*ACTION ITEM*: The full listing needs to be output exactly.

*DATASET RECORDS*:

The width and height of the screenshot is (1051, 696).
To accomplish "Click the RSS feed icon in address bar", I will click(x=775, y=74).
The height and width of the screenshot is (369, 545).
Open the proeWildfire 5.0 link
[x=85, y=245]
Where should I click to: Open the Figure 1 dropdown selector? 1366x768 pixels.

*COMPLETED TASK*:
The width and height of the screenshot is (1051, 696).
To accomplish "Click the RSS feed icon in address bar", I will click(x=775, y=74).
The height and width of the screenshot is (369, 545).
Open the proeWildfire 5.0 link
[x=85, y=245]
Where should I click to: Open the Figure 1 dropdown selector? 1366x768 pixels.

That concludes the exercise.